My right hand crept toward her real arm, nails silently extending. Power coursed through my body, pooling with a tingle in my fingertips as I dragged my nails down her arm, the jagged ends biting into her flesh.

She didn’t move an inch.

I fought to stop an exhale of relief as the magic rushed out, my body yearning to lay limp as if exsanguinated.

A young boy popped up beside the woman and crammed himself next to her on the bench. “What’s going on, Ma?” He shoved a pink and green swirled lollipop into his mouth and stared at the fake arm with my pin hovering over it, before peering past the barrier.

My stomach twisted. She had a child?

It was too late, but the real question was, would it have stopped me?

I smoothed the blood away using the velvet tablecloth and tugged down her long sleeve. Unfolding the cloth from her shoulder, I returned the barrier beneath the table and lowered my head. The audience broke into applause.

In a daze, the woman cautiously wound her arm in as if the nerves had all come loose. Coppers rained onto the table, bouncing off one another until the excited voices turned away to see what other wonders the fayre held.

Midnight had barely struck, but I was done.

When I pushed the remaining fire jacks toward the boy, he pocketed them gleefully. I waited until his mother had fully roused herself and shepherded the boy away before tugging down the wooden sign above my stall. Candyman was obscured again in the rush of customers who had left my performance, blocking my last view of him.

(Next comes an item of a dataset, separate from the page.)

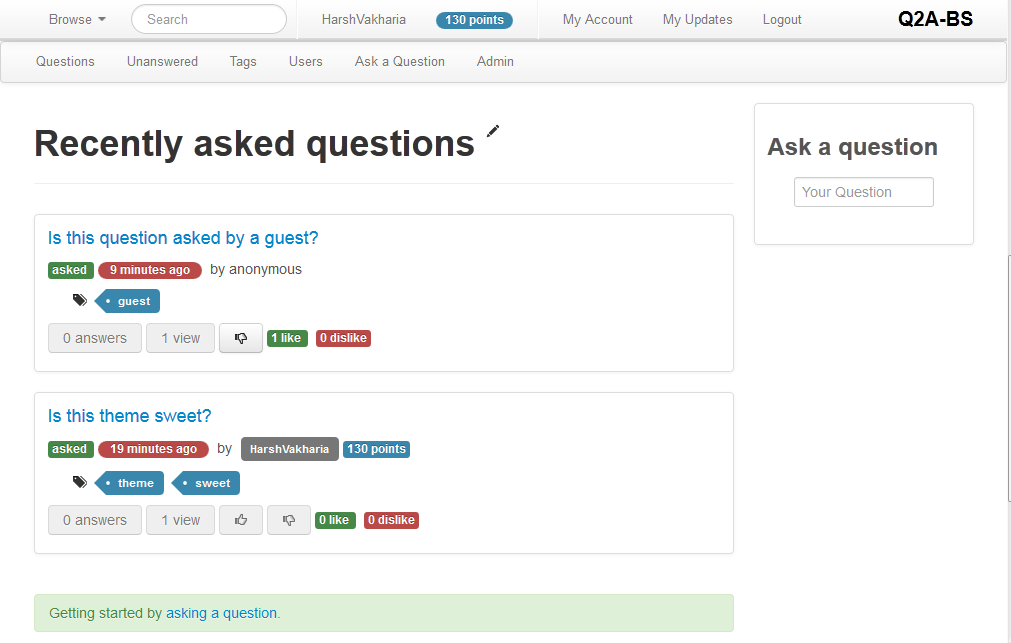This screenshot has height=643, width=1011.
Task: Click the 'guest' tag label
Action: coord(133,301)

I scooped up the coppers, left the tarot and other equipment, and headed toward the far end of the field.

Once the grass began to tickle my knees and the colorful glow from the fayre had dimmed to an ashy firelight, I doubled over and retched.

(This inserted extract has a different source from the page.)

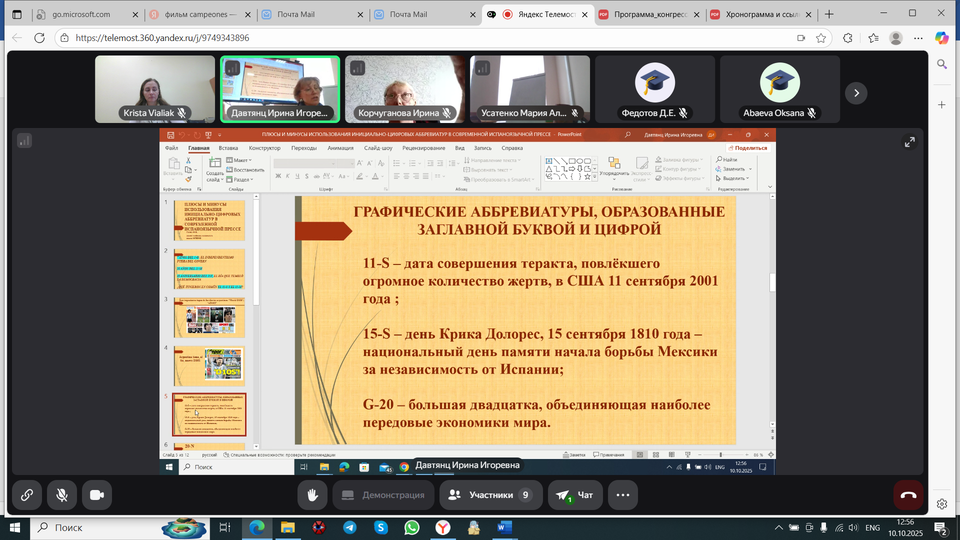Expand shared screen to fullscreen
The width and height of the screenshot is (960, 540).
(x=910, y=143)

When there was nothing left in my stomach, I straightened, wiping my mouth on my sleeve. The woods bordering the field were thick and almost impenetrable, but I had scoped out my retreat already. Picking my feet high along a narrow game trail, I made for the other side, a distance of only a few miles if I stayed true.

I didn’t know how much time I had before the Collectors came. They wouldn’t snatch the woman at the fayre, it would be too public. On her way home, perhaps? Maybe they had a shred of decency left and would wait until she’d tucked her child into bed, sparing him the eternal nightmares. It would be better to wake and find her vanished than the alternative.

This, I knew firsthand.

The wood pressed in around me, brambles snagging on my cloak and razor-thin spiderwebs caressing my face. Where were the night creatures? The hooting owl, the mouse rustling through the fallen leaves? Even the bats were not silhouetted against the dark clouds.

I ignored the acid roiling in my stomach, the ever-deafening roar in my ears to turn back and spend the night in the warm embrace of Candyman. Safely tucked up amongst people and far away from the darkness that lurked everywhere else.

A twig snapped like bone from just ahead.

Is that why the animals had fled? The Collectors were already waiting?

Crunch.

I tried to submerge the screaming of my subconscious mind, the instinct for self-preservation and pushed through toward a small clearing.

A figure emerged from the shadows on the other side.

CHAPTER TWO

THE DEVIL IN DISGUISE

“Take a seat, Tam.” The figure lowered her hood and waved a gloved hand toward the ground at her feet. “You look terrible. You’ve been working hard, yes?”

I ground my teeth, cutting off the retort that bubbled back. I obeyed, settling myself along the bony spine of a fallen tree. “Why are you here? I’ve barely finished. You can’t possibly need me to go again?”

I tried to force myself to focus, to keep my head clear for the incoming conversation. What I would give to be huddled up beneath Candyman’s stall right now. It would’ve been better had I failed, at least then she wouldn’t have an excuse to come for me so soon.